Multi-Agent Generative AI: Strategic Failures and Mechanisms for Cooperation (Zhijing Jin)
Abstract
As AI systems take on more autonomous roles across the economy, governance, and daily life, they will increasingly interact with each other. Will these generative AI agents coordinate for collective good, or exploit rival agents and people in ways that put humans at serious risk? In this talk, Zhijing will explain how we assess these dangers through large-scale social simulations and game-theoretic analysis of frontier generative models. Across thousands of high-stakes scenarios (from arms-race escalation to common-pool resource depletion), frontier models choose socially beneficial actions in only 62% of cases, with systematic biases in framing and ordering worsening outcomes. We characterize these as strategic failures, where models' decisions diverge from game-theoretic optimality, and show they persist even for state-of-the-art reasoning models. Surprisingly, stronger reasoning capabilities often make models more prone to selfish strategies like free-riding, and recent models consistently defect in unmodified social dilemmas regardless of scale.

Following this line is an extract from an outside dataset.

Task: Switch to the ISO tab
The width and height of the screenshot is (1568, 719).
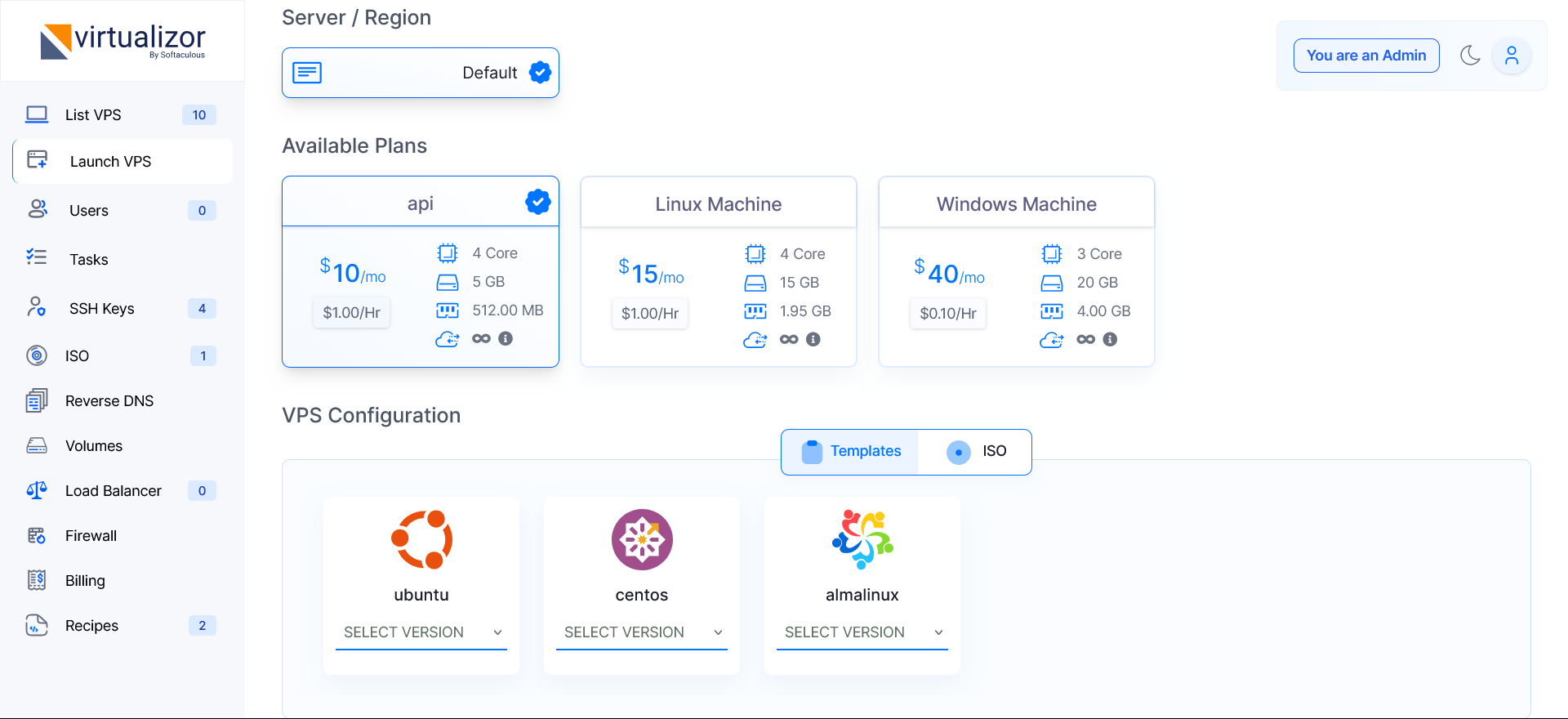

However, game-theoretic interventions offer a promising path forward. Cooperation mechanisms such as mediation, enforceable contracts, and reputation systems significantly improve collective welfare and become more effective under stronger optimization pressures, pushing systems toward the Pareto frontier of multi-agent outcomes. Beyond formal mechanisms, self-organizing social structures like elected leadership further sustain cooperation in sequential dilemmas. These results suggest that safer multi-agent generative AI requires principled institutional design rather than reliance on models' inherent prosociality.